In March 2014 the European Commission received the negotiation mandate from the EU member States to start negotiating an Investment treaty with Myanmar. But what do BITS mean in practice? Is it in the best interest of the Myanmar public?
 

On March 5th 2013 President Thein Sein was the first-ever Myanmar President to visit Brussels. Thein Sein was warmly welcomed because of the reform process that has been put in place since he took office. “The EU and Myanmar are turning a page in their relationship. More dialogue, more and better aid, more trade and investment’’, said European Commission chief Jose Manuel Barroso. Brussels said it was also now ready to explore the feasibility of a bilateral investment treaty.

In March 2014 the European Commission received the negotiation mandate from the EU member States to start negotiating an Investment treaty with Myanmar.

 

Conclusions and recommendations:

  • BITs potentially undermine a countries’ long-term economic and social development. BITs provide rights to investors and obligations on host states.
     
  • BITs offer investor protection and rights to foreign investors irrespective of whether the investors actually contribute in any meaningful or positive way to the host state’s development.
     
  • BITs prioritise foreign investors over local investors. For a country such as Myanmar, it’s important to strengthen it’s local small and medium enterprises.
     
  • BITs favour investor’s rights above those of communities and governments. Communities can’t go to the same international tribunals in case their human rights or environment are affected by investments.
     
  • BITs limit policy space of governments to put in place policy in the public interest. They also have a chilling effect on policy.
     
  • The reform process in Myanmar is still in its early stages.

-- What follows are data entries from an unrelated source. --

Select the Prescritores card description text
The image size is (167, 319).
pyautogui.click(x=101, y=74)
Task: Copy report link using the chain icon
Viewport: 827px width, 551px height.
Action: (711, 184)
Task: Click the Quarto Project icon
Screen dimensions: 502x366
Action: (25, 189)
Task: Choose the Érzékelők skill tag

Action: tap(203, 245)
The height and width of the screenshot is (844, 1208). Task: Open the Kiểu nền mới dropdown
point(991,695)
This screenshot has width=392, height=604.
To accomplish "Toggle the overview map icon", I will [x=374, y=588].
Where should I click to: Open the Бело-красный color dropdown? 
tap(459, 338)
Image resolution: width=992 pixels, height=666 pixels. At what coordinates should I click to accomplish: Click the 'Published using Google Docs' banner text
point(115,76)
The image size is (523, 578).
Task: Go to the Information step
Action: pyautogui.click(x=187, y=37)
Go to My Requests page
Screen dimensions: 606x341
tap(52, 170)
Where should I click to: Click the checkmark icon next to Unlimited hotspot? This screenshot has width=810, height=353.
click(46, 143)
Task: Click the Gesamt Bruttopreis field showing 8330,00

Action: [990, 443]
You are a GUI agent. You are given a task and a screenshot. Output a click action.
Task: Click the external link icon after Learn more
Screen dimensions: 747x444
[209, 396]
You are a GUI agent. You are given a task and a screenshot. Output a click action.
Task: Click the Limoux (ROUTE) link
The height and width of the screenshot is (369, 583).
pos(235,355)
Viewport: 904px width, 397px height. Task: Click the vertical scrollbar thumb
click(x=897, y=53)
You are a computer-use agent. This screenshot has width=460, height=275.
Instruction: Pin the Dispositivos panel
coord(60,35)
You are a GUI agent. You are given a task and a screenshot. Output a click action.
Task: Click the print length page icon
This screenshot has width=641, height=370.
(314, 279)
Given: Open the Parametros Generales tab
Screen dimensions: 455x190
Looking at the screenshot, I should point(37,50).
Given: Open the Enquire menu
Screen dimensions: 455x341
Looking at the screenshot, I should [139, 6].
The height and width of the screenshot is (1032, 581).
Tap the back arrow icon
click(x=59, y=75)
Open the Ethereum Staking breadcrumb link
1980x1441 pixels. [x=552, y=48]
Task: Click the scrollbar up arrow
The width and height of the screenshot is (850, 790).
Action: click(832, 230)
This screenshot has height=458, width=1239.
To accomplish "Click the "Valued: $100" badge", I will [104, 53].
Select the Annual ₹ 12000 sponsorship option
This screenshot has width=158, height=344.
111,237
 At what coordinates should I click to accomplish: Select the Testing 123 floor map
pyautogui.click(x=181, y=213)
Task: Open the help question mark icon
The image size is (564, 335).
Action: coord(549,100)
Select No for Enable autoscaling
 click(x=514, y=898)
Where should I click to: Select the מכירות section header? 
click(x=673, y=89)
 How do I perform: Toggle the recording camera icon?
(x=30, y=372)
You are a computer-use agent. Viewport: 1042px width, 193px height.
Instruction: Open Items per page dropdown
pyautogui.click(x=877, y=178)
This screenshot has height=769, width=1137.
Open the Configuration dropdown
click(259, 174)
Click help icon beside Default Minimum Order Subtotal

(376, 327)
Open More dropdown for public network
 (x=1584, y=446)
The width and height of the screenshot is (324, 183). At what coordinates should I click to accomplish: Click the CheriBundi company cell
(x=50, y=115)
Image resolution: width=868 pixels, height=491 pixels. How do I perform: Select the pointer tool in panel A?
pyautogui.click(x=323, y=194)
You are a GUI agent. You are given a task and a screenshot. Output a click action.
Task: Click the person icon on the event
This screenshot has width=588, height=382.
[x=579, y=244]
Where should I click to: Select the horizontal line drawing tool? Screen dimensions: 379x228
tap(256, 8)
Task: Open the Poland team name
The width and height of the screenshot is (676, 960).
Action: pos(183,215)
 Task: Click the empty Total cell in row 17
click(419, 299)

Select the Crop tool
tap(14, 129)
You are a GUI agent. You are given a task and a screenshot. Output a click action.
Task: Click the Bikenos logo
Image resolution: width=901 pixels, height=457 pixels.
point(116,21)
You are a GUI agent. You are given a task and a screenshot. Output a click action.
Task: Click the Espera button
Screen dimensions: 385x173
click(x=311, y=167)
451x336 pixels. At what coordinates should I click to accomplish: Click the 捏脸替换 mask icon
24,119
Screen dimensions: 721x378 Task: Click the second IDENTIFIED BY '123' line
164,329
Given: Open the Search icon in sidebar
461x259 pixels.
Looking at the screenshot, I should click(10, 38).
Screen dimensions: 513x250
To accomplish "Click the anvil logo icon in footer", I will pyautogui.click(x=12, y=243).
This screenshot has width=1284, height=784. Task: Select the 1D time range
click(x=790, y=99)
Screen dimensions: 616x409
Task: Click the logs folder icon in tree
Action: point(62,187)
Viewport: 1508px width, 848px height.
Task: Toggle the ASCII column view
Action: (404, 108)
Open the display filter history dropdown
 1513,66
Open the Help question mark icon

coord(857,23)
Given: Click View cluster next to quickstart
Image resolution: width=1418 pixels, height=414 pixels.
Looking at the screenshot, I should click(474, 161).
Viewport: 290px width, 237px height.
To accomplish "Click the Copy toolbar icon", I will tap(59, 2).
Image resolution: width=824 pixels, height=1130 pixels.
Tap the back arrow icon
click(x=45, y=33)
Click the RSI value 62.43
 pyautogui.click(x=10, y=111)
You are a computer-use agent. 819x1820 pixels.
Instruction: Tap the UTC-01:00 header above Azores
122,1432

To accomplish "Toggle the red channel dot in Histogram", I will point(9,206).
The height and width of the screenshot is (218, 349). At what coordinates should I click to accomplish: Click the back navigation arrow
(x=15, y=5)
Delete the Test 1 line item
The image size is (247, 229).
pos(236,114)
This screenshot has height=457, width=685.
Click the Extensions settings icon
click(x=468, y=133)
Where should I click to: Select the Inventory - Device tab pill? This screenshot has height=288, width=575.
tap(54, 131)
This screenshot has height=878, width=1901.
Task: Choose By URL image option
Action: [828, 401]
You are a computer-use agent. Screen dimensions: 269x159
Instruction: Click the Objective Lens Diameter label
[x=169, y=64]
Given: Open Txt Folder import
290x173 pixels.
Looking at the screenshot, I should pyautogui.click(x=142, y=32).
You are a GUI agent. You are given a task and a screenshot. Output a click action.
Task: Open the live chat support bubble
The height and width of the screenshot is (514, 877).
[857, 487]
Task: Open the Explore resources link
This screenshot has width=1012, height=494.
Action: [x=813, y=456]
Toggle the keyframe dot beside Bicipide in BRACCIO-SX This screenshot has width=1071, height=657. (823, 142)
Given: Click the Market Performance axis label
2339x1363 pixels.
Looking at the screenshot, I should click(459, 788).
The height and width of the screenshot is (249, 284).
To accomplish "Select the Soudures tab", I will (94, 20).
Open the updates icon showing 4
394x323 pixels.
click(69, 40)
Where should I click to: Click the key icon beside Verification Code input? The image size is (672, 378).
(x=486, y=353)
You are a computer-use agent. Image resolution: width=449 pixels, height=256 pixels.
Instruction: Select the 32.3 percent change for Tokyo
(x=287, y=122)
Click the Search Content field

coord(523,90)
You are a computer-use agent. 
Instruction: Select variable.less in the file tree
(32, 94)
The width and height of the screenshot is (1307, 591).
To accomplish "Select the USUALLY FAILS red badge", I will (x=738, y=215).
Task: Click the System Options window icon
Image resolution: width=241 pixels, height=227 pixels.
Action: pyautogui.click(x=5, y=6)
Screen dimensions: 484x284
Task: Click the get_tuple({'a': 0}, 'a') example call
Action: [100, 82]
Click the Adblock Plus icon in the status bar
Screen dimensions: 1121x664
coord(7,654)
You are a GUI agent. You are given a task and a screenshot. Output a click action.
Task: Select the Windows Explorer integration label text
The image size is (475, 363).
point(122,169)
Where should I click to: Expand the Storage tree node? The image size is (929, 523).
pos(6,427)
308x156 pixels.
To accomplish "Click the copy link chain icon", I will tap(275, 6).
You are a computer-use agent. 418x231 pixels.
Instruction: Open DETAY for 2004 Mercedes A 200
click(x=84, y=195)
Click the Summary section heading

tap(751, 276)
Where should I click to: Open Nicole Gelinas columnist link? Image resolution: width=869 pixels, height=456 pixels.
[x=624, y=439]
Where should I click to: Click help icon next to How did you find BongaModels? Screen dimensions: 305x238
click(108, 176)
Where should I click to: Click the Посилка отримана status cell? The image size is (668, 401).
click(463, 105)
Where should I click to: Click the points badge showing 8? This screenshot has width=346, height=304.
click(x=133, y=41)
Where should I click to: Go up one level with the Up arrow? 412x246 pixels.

New laws and policies still need to be developed and existing laws improved in order for Myanmar to embark on a sustainable development trajectory. This would highly be limited by ISDS or make the exercise of democratic rights very costly.
     
  • Myanmar could take advantage of the fact it enters the global economy and global investment frameworks at this stage. It still has a choice. It can learn from the experiences of other countries with BITs and take a well- considered decision.
     
  • There are alternatives available to investors if they wish to protect their investment; such as private insurances. This way Myanmar would not give a blank cheque to all foreign investors.
     
  • There is a need for the Burmese government, Members of Parliament, ethnic stakeholders, civil society and the business sector to do a cost and benefit analyses of ISDS in the future EU–Myanmar BIT.
 

Published by Paung Ku and the Transnational Institute

Pages: 8

Download: 
EU-Myanmar BIT(pdf, 726.03 KB)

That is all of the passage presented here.